The 25-year-old suffered serious head injuries when one of them fell down, crushing him underneath.

A jury at Plymouth Coroner's Court concluded his death was an accident.

The inquest heard that Mr O'Carroll was helping his wife Stephanee Leal O'Carroll and younger brother Nick into the tent at the time of the collapse.

Image caption Tehidy Country Park is the largest area of woodland in west Cornwall

Mr O'Carroll went into cardiac arrest and died of multiple organ failure at about 11:00 BST on 12 August.

The inquest heard the family arrived at Tehidy "very late in the evening" and the tent was erected "in the dark with limited light from a phone torch".

Witness Natalie Jupp, who had been driving past with her family, told police that she believed the tent was erected about 9ft (2.7m) off the ground.

The tent's manufacturers said that it should not have been higher than 4ft (1.2m), the inquest heard.

Jurors heard there was no evidence to suggest there was anything was wrong with the tent.

Image caption The court heard that no public camping was permitted at Tehidy

Mrs Leal O'Carroll said she was halfway inside the tent when her brother-in-law started shouting.
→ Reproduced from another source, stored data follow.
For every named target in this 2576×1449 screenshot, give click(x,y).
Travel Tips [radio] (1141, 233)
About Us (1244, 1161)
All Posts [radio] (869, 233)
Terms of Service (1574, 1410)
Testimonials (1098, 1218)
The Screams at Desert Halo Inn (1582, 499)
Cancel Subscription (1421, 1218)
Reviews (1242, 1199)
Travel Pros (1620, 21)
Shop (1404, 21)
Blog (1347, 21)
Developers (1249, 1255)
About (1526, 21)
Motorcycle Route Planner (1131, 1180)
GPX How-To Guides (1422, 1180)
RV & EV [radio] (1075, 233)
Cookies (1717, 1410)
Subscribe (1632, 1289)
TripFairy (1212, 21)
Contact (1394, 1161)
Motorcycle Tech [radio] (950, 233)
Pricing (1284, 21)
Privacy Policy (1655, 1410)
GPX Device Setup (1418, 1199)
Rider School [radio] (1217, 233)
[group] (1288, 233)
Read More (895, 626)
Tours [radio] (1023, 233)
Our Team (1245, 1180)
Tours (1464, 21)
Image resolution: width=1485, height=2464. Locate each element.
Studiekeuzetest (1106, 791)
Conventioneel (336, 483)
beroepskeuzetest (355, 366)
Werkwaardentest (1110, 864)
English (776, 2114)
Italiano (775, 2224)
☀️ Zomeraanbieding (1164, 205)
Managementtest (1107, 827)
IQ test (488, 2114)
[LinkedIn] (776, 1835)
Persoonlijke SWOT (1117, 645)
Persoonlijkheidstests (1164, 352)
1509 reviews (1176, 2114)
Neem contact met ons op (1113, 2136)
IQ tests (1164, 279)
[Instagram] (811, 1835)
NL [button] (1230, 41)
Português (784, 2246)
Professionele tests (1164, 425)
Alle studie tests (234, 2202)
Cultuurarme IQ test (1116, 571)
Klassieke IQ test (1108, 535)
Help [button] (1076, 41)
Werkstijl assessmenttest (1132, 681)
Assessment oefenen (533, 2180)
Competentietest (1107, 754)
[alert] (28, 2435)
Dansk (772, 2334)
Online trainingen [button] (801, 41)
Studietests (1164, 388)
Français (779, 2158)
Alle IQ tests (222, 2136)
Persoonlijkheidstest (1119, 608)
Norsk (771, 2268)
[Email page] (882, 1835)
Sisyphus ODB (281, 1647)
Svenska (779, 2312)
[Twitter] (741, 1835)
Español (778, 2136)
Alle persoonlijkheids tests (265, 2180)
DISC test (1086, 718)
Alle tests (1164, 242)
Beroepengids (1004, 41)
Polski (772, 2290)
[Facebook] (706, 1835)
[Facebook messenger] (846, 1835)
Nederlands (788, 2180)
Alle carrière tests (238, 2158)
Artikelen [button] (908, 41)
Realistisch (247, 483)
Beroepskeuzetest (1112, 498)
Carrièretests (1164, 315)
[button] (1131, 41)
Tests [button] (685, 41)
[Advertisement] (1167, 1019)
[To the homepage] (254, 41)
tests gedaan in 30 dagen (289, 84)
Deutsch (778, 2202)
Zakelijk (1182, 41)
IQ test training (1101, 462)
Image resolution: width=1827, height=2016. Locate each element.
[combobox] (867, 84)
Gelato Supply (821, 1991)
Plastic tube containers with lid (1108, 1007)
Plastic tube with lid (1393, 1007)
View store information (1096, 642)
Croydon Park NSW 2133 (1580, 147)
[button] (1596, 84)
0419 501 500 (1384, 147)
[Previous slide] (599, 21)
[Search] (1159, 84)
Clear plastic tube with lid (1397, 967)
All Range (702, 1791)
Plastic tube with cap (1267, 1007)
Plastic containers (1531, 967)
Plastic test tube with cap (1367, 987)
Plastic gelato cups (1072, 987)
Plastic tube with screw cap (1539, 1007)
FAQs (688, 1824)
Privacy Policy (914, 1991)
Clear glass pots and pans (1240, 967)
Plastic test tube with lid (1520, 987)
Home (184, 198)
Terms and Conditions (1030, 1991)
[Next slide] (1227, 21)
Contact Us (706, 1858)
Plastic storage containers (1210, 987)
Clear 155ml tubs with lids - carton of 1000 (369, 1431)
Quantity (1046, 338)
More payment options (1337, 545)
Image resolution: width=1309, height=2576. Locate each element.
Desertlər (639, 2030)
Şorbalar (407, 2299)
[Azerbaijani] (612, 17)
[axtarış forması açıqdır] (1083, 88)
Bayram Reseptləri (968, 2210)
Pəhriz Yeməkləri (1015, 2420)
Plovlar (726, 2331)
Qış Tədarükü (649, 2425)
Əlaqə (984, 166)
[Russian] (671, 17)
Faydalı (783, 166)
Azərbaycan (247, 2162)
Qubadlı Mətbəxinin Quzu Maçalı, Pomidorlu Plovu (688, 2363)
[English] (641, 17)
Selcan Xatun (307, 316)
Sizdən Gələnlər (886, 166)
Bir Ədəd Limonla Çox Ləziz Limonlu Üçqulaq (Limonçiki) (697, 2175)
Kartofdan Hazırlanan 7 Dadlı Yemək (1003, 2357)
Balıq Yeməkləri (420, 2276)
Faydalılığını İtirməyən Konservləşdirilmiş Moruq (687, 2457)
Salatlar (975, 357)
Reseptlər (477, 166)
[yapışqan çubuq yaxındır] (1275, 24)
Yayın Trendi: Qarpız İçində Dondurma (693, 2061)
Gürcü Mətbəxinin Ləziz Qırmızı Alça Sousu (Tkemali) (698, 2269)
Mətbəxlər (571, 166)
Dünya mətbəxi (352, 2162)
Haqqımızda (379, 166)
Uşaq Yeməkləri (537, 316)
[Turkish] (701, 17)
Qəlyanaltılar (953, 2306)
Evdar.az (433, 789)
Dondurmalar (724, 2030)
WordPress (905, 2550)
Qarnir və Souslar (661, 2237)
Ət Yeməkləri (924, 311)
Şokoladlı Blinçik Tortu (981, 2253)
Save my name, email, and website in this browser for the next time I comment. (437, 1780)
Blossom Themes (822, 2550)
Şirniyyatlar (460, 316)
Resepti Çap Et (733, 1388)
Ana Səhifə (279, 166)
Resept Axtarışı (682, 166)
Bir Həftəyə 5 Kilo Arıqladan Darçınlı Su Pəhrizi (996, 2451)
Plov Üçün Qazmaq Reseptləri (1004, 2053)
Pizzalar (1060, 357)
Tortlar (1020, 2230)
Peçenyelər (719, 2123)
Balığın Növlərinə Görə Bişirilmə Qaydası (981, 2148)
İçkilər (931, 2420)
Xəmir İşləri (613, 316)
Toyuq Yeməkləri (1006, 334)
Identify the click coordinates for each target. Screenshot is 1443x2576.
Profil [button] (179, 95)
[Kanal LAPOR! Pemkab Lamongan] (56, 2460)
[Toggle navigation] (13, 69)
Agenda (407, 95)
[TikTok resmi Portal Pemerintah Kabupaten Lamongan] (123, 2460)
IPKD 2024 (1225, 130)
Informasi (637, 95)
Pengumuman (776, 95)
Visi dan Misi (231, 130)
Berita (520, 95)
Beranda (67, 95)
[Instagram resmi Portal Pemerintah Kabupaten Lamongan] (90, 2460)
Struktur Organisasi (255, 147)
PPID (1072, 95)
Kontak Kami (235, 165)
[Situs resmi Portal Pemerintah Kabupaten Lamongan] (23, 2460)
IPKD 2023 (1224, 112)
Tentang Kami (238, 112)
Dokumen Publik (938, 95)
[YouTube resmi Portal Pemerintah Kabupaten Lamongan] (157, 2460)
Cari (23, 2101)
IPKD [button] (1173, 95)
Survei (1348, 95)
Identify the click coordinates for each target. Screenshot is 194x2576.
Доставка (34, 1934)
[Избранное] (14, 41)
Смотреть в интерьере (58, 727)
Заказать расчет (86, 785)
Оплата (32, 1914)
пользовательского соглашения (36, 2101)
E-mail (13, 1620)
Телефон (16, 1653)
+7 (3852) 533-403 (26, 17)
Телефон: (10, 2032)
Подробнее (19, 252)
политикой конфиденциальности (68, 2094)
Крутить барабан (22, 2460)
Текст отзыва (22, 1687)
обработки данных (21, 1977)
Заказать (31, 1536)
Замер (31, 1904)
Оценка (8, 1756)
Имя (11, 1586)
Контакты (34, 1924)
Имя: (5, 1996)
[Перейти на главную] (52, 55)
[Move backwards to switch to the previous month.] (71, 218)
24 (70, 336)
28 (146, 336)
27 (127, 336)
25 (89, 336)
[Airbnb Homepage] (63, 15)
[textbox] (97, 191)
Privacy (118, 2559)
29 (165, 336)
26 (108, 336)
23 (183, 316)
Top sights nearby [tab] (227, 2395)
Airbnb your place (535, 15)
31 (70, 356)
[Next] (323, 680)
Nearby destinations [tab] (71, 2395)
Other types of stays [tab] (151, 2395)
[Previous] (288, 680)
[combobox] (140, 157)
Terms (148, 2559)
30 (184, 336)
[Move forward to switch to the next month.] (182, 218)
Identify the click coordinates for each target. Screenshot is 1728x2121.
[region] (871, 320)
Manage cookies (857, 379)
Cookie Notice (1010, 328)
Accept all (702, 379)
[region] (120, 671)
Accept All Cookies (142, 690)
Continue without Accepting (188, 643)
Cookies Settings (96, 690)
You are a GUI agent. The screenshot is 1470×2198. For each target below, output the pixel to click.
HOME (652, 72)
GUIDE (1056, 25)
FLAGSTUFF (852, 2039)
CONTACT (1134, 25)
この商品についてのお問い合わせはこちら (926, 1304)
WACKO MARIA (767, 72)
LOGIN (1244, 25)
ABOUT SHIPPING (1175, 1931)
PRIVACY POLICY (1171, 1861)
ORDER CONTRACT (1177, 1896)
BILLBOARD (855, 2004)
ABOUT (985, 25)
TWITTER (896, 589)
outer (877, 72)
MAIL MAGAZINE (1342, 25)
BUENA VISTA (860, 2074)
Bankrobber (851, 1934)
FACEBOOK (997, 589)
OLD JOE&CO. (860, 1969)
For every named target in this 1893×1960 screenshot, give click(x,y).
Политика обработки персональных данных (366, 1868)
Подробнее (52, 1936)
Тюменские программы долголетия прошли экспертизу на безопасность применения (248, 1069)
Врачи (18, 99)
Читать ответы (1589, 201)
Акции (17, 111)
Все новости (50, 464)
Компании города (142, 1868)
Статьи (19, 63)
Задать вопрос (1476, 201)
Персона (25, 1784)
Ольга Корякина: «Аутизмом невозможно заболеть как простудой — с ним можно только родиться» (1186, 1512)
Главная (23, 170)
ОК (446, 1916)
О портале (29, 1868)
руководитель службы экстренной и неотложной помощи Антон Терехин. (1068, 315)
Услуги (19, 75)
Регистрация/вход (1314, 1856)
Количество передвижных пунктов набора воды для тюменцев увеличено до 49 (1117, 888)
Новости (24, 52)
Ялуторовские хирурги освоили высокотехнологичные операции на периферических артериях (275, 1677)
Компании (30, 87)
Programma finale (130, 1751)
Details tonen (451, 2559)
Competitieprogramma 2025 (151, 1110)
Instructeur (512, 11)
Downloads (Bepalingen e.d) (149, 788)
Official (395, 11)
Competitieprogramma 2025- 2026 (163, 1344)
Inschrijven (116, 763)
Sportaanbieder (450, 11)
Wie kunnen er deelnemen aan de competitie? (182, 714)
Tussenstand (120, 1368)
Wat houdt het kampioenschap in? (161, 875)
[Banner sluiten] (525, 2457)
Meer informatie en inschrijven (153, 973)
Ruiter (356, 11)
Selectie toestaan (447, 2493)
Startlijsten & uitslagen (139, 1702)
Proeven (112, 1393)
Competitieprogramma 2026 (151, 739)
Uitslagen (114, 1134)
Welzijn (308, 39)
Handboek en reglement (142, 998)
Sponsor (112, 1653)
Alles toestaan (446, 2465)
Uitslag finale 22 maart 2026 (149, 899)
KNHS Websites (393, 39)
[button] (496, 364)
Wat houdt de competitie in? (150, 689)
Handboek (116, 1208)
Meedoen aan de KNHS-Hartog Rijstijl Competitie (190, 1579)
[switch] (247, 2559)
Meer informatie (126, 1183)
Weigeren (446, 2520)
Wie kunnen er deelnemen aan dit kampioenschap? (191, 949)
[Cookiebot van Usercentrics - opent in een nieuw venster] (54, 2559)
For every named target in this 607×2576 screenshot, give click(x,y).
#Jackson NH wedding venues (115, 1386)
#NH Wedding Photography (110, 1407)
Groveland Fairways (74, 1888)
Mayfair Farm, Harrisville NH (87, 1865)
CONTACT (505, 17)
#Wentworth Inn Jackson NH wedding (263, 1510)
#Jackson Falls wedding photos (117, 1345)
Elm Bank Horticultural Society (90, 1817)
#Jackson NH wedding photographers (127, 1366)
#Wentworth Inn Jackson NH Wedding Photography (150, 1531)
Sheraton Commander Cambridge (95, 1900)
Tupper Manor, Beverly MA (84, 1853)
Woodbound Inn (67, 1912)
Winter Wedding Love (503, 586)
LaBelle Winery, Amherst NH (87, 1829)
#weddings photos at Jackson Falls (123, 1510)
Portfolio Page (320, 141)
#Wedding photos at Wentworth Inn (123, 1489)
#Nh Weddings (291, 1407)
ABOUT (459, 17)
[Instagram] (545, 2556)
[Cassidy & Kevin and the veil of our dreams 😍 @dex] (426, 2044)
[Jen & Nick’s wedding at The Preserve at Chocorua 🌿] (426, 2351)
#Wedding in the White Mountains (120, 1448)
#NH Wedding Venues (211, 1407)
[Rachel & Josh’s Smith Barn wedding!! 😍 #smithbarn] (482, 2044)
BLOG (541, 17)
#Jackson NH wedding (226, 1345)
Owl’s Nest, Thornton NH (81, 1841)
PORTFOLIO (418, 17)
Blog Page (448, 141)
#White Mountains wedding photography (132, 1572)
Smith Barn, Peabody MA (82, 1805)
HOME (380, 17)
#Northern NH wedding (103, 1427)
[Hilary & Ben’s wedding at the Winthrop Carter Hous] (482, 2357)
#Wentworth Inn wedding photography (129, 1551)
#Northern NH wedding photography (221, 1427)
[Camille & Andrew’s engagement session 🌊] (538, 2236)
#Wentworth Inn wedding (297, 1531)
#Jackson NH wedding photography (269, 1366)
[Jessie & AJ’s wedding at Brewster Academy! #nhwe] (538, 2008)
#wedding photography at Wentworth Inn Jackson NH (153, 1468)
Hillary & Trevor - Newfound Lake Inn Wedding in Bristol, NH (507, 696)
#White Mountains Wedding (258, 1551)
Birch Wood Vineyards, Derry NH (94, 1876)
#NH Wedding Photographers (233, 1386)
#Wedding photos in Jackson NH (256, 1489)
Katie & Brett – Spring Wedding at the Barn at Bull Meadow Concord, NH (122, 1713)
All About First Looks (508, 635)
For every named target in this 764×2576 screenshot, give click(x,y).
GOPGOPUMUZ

The inquest heard she was knocked unconscious and woke up trapped inside the tent, before being rescued by the Jupp family.

An accident report by Cornwall Council found that the tent was attached higher than it should have been to a rotten tree in a non-designated camping area that was "clearly signposted".

The council said it was aware of the tree, which was being kept under observation, and that in normal circumstances it would have remained standing for at least another year.

The court heard that no public camping was permitted at Tehidy, and anyone found in the area would be asked to move on.

Image copyright Nathan Hanslip
Image caption Ryan O'Carroll's business partner Nathan Hanslip (right) described him as "one of a kind"

Mr O'Carroll's family released a statement last year in which they described him as "determined, head strong and passionate about life".

His parents, Giselle and Jeff O'Carroll, said: "He had built a successful telecoms business with his partner, Nathan. Employing close to 60 staff, including his brother Derek and sister Jess".

"We are very proud that he was our son and what he achieved, his legacy will forever go on.

"He will be sorely missed and loved by us deeply," they said.

Nathan Hanslip, Mr O'Carroll's business partner, said: "Ryan was an inspirational best friend, brother and business partner."